● **BRIEF**
Please retype all of the data below, word for word.

Entries taken from a collection:
Start of Block

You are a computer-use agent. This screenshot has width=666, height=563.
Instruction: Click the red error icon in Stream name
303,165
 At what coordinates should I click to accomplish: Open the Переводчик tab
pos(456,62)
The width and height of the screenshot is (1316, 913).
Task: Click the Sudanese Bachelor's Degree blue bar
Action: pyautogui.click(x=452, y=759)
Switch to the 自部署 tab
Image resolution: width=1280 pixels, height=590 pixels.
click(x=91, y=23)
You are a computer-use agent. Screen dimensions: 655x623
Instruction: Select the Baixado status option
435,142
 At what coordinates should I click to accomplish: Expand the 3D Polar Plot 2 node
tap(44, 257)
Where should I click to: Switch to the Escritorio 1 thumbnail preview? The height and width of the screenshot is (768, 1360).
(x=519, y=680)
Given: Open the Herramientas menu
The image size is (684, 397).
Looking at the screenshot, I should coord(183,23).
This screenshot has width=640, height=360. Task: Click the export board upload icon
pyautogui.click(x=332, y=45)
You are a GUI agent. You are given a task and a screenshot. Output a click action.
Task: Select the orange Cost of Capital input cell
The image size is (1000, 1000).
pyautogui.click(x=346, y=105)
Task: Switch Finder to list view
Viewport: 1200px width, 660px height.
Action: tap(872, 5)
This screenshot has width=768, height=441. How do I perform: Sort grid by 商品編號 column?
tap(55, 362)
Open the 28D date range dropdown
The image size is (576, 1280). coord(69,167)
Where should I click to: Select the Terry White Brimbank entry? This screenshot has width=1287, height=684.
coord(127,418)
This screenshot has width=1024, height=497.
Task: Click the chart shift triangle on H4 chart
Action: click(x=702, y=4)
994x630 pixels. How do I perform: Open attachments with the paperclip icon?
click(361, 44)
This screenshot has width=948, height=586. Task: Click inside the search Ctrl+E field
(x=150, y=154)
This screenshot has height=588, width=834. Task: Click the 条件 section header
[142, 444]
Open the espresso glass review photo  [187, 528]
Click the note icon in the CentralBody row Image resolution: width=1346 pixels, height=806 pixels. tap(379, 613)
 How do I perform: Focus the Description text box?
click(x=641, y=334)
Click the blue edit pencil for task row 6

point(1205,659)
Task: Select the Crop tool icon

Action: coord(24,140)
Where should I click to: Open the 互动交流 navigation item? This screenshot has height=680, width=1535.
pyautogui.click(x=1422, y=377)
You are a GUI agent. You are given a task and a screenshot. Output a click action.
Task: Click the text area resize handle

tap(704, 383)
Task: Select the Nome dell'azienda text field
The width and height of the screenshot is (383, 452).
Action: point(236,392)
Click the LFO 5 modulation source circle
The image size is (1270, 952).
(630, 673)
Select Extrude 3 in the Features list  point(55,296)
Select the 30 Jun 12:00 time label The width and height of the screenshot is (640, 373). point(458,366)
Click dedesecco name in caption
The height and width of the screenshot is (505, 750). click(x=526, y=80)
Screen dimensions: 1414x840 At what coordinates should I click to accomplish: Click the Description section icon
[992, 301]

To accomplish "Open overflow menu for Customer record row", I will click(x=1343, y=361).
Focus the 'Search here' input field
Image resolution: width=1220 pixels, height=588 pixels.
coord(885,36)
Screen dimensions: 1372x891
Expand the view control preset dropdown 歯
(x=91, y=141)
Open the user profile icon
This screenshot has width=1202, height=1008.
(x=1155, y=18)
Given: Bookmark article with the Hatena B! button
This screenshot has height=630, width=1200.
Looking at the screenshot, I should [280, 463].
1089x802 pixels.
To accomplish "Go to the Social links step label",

End of Block

● **ANSWER TO THE PROBLEM**
You are a computer-use agent. This screenshot has width=666, height=563.
Instruction: Click the red error icon in Stream name
303,165
 At what coordinates should I click to accomplish: Open the Переводчик tab
pos(456,62)
The width and height of the screenshot is (1316, 913).
Task: Click the Sudanese Bachelor's Degree blue bar
Action: pyautogui.click(x=452, y=759)
Switch to the 自部署 tab
Image resolution: width=1280 pixels, height=590 pixels.
click(x=91, y=23)
You are a computer-use agent. Screen dimensions: 655x623
Instruction: Select the Baixado status option
435,142
 At what coordinates should I click to accomplish: Expand the 3D Polar Plot 2 node
tap(44, 257)
Where should I click to: Switch to the Escritorio 1 thumbnail preview? The height and width of the screenshot is (768, 1360).
(x=519, y=680)
Given: Open the Herramientas menu
The image size is (684, 397).
Looking at the screenshot, I should coord(183,23).
This screenshot has width=640, height=360. Task: Click the export board upload icon
pyautogui.click(x=332, y=45)
You are a GUI agent. You are given a task and a screenshot. Output a click action.
Task: Select the orange Cost of Capital input cell
The image size is (1000, 1000).
pyautogui.click(x=346, y=105)
Task: Switch Finder to list view
Viewport: 1200px width, 660px height.
Action: tap(872, 5)
This screenshot has width=768, height=441. How do I perform: Sort grid by 商品編號 column?
tap(55, 362)
Open the 28D date range dropdown
The image size is (576, 1280). coord(69,167)
Where should I click to: Select the Terry White Brimbank entry? This screenshot has width=1287, height=684.
coord(127,418)
This screenshot has width=1024, height=497.
Task: Click the chart shift triangle on H4 chart
Action: click(x=702, y=4)
994x630 pixels. How do I perform: Open attachments with the paperclip icon?
click(361, 44)
This screenshot has width=948, height=586. Task: Click inside the search Ctrl+E field
(x=150, y=154)
This screenshot has height=588, width=834. Task: Click the 条件 section header
[142, 444]
Open the espresso glass review photo  [187, 528]
Click the note icon in the CentralBody row Image resolution: width=1346 pixels, height=806 pixels. tap(379, 613)
 How do I perform: Focus the Description text box?
click(x=641, y=334)
Click the blue edit pencil for task row 6

point(1205,659)
Task: Select the Crop tool icon

Action: coord(24,140)
Where should I click to: Open the 互动交流 navigation item? This screenshot has height=680, width=1535.
pyautogui.click(x=1422, y=377)
You are a GUI agent. You are given a task and a screenshot. Output a click action.
Task: Click the text area resize handle

tap(704, 383)
Task: Select the Nome dell'azienda text field
The width and height of the screenshot is (383, 452).
Action: point(236,392)
Click the LFO 5 modulation source circle
The image size is (1270, 952).
(630, 673)
Select Extrude 3 in the Features list  point(55,296)
Select the 30 Jun 12:00 time label The width and height of the screenshot is (640, 373). point(458,366)
Click dedesecco name in caption
The height and width of the screenshot is (505, 750). click(x=526, y=80)
Screen dimensions: 1414x840 At what coordinates should I click to accomplish: Click the Description section icon
[992, 301]

To accomplish "Open overflow menu for Customer record row", I will click(x=1343, y=361).
Focus the 'Search here' input field
Image resolution: width=1220 pixels, height=588 pixels.
coord(885,36)
Screen dimensions: 1372x891
Expand the view control preset dropdown 歯
(x=91, y=141)
Open the user profile icon
This screenshot has width=1202, height=1008.
(x=1155, y=18)
Given: Bookmark article with the Hatena B! button
This screenshot has height=630, width=1200.
Looking at the screenshot, I should [280, 463].
1089x802 pixels.
To accomplish "Go to the Social links step label",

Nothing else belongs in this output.